Мать Клавдии с нескрываемой неприязнью посмотрела на старуху. Если бы дочь не любила так тетку, она выяснила бы ей сейчас, кто виновник такого оскорбительного отношения дочери к родной матери.

"Придется терпеть молча, -- решила она, -- чтобы не раздувать искры в пожар... Проклятая старуха!.."

На глазах ее появились горькие слезы обиды и злобы, и они потекли по щекам ее полного, хорошо сохранившегося и привлекательного лица.

Ольге Константиновне Льговской нельзя было дать более 30 лет. Но, кто знал, что у нее сын уже кончил университет и дочь -- невеста, положительно удивлялся ее свежести. У нее было очень много общего с дочерью: тот же рост, та же дородность, только не было ее злой и необыкновенной красоты...

-- Тетя, вы говорите, -- спросила Клавдия, -- новый жилец? Интересно, кто такой! Наверняка, опять какой-нибудь теленок из мелких чиновников! -- И она красноречиво посмотрела на мать.

-- Нет, Клаша! Говорит, что художник, в училище живописи и ваяния учится и притом в газетах пишет...

-- Слава Богу, -- воскликнула радостно девушка, -- будет хоть с кем живое слово сказать.

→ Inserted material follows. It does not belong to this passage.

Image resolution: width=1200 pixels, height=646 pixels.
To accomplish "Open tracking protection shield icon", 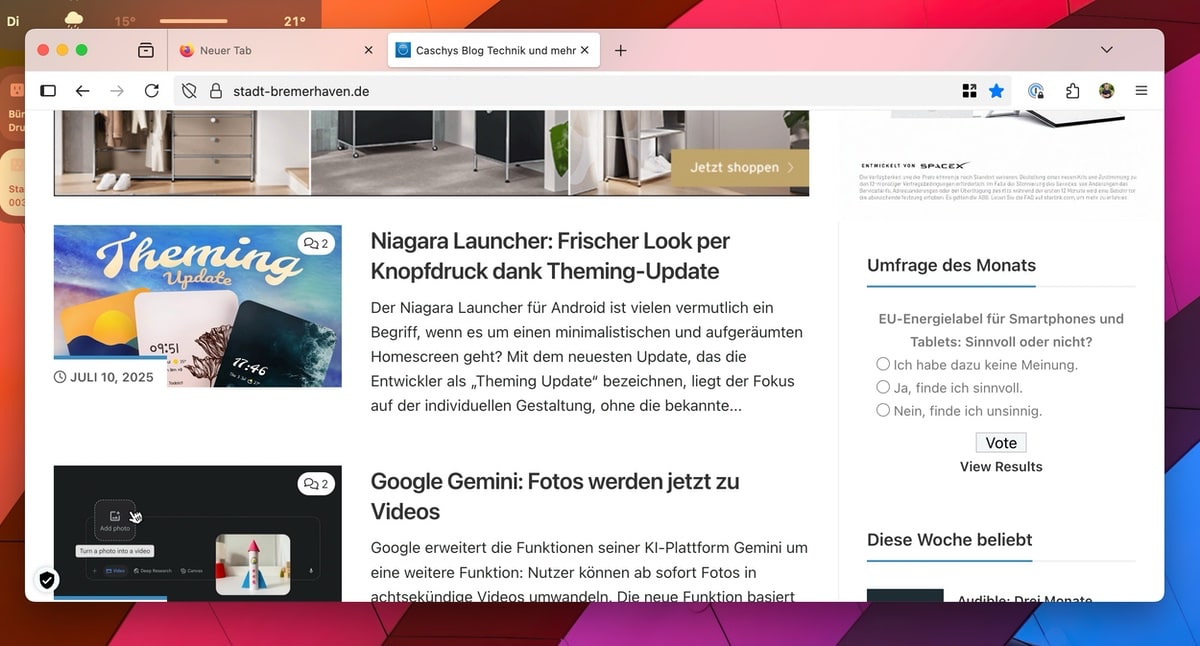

А хорош он собой?

-- Вот у кого нашла спросить, -- засмеялась старуха, -- ты ведь знаешь, я слепая совсем!

-- Ну хорошо, сами завтра посмотрим! -- и при этих словах Клавдия села.

Щеки ее раскраснелись. Она то и дело прижимала в какой-то истоме руки к высокой груди, которая свободно билась в просторном бескорсетном платье, как будто желая оттуда вылиться.

Девушка была чудно хороша. Она принадлежала к тем удивительным созданиям, на выработку которых предыдущие поколения потратили много энергии, пока они не дошли до высшей точки проявления красоты -- красоты Клавдии. Ее чудные белокурые волосы были такого нежного цвета, что положительно нельзя было поверить, что может быть такое гармоническое сочетание волос и огромных черных блестящих глаз! Нежный, молочный румянец, тонкие брови и поразительно длинные ресницы дополняли остальное. Ее можно было бы назвать идеально-прекрасной, если бы не животный, чувственный и резко очерченный рот и слегка вздернутый, с тонкими "нервными" ноздрями нос. Особенно бросались в глаза эти недостатки, когда Клавдия улыбалась, показывая ряд крупных, редко поставленных, плотоядных зубов.

-- Я женщина, слишком женщина! -- казалось, так и говорила ее улыбка. -- Если я захочу, каждый побежит за мной, хотя я и подарю ему не ласки, не трепет своего горячего тела, а гибель и смерть...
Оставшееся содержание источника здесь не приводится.